== Textauszug

Literaturbriefe an eine Dame.
Von Rudolf Gottschall.
II.

Ich muß Sie heute, Madame, an die Ufer des schönsten deutschen Stromes führen – und Sie folgen mir gewiß willig dorthin.

Vielleicht brütet auf der Ostsee gerade ein düsterer Nebeltag, die sandigen Nehrungen hüllen sich in Schleier; unruhig und mürrisch brandet die Fluth an den steilen Uferhängen; ein naßkaltes Frieren geht durch den Park und leichte Flore schweben um die mächtigen Eichen. Die Bernsteinnixen haben sich zurückgezogen in ihre unterseeischen Gemächer und überlassen das Wellenspiel der Oberfläche den übellaunigen Mächten des Tages.

Da ist es Ihnen gewiß willkommen, Madame, wenn ich Sie auf Flügeln der Phantasie aus so unheimlicher Gegenwart forttrage an den „alten deutschen Rhein“! Denn wer auch nur eine flüchtige Rheinreise gemacht hat, wie Sie, dem blühen doch, schon bei dem Namen des prächtigen Stromes, die anmuthigsten Erinnerungen auf. Sie stehen wieder auf dem Verdeck des Dampfers, sehen das vielthürmige goldene Mainz vorübergleiten und in goldenem Dufte die Rebenhügel des Rheingaues; Sie sehen die Romantik der Felsen und Burgen, welche der gespenstige Mäusethurm in seinen Strudeln bewacht.

====

■ Kurze Übung 1
Prüfen Sie, ob die folgenden Aussagen mit dem Textauszug übereinstimmen, und belegen Sie jede Antwort (ja oder nein) mit den entscheidenden Worten des Textauszugs: (a) Die angesprochene Dame hat bereits eine Rheinreise unternommen. (b) Auf der Ostsee herrscht mit Sicherheit klares Wetter. (c) Die Bernsteinnixen spielen an der Oberfläche der Wellen.
■ Kurze Übung 2
Welche Stadt sieht die Dame laut Textauszug vom Verdeck des Dampfers vorübergleiten?
■ Kurze Übung 3
Nennen Sie alles, was die Dame im Textauszug vom Verdeck des Dampfers aus sieht, also alle Dinge, die dort auf „sehen“ folgen.

== Gespeicherte Daten

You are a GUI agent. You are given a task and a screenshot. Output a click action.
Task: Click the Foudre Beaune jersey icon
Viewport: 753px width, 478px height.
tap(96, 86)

====

■ Lösung 1
(a) Ja: „wer auch nur eine flüchtige Rheinreise gemacht hat, wie Sie“
(b) Nein: „Vielleicht brütet auf der Ostsee gerade ein düsterer Nebeltag“
(c) Nein: „Die Bernsteinnixen haben sich zurückgezogen in ihre unterseeischen Gemächer“

■ Lösung 2
Mainz, das „vielthürmige goldene Mainz“.

■ Lösung 3
- das vielthürmige goldene Mainz
- die Rebenhügel des Rheingaues
- die Romantik der Felsen und Burgen